Excerpts from a dataset
--- --- ---

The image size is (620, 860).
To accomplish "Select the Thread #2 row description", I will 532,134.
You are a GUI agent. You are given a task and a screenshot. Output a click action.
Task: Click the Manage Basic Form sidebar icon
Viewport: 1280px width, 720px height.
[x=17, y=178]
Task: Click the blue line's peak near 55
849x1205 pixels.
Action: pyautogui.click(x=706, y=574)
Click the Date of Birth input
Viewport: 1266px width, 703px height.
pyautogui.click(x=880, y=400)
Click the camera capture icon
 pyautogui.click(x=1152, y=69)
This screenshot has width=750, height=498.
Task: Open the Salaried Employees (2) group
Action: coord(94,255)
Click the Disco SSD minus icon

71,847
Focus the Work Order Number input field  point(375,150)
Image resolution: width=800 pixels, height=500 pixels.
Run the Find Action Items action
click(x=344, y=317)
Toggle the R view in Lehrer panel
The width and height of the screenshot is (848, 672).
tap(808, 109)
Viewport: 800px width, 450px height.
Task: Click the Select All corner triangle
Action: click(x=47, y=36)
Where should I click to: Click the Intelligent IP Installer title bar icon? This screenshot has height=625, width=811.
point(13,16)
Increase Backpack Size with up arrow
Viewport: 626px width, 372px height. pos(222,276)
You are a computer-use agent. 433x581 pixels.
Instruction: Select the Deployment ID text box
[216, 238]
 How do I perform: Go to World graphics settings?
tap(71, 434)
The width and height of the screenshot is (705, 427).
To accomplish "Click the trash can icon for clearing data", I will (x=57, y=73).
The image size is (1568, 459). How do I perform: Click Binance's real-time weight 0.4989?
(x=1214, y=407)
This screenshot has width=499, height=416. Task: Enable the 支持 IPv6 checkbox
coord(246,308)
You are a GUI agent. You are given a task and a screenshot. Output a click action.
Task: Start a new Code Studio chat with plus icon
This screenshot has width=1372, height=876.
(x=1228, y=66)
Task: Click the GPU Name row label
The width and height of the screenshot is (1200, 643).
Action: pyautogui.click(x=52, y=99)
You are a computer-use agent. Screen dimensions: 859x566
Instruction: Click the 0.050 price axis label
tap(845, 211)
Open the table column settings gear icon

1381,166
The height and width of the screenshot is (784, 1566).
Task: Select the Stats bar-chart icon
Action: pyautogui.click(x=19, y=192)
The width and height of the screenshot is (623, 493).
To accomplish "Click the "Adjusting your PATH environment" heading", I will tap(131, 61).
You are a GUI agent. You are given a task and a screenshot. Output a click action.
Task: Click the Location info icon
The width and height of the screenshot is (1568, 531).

--- --- ---

*Directions for this task:* Emit verbatim the lines running from the one with "The image size is (1568, 459)." through the last line of the data, both endpoints inclusive.

*Task result:*
The image size is (1568, 459). How do I perform: Click Binance's real-time weight 0.4989?
(x=1214, y=407)
This screenshot has width=499, height=416. Task: Enable the 支持 IPv6 checkbox
coord(246,308)
You are a GUI agent. You are given a task and a screenshot. Output a click action.
Task: Start a new Code Studio chat with plus icon
This screenshot has width=1372, height=876.
(x=1228, y=66)
Task: Click the GPU Name row label
The width and height of the screenshot is (1200, 643).
Action: pyautogui.click(x=52, y=99)
You are a computer-use agent. Screen dimensions: 859x566
Instruction: Click the 0.050 price axis label
tap(845, 211)
Open the table column settings gear icon

1381,166
The height and width of the screenshot is (784, 1566).
Task: Select the Stats bar-chart icon
Action: pyautogui.click(x=19, y=192)
The width and height of the screenshot is (623, 493).
To accomplish "Click the "Adjusting your PATH environment" heading", I will tap(131, 61).
You are a GUI agent. You are given a task and a screenshot. Output a click action.
Task: Click the Location info icon
The width and height of the screenshot is (1568, 531).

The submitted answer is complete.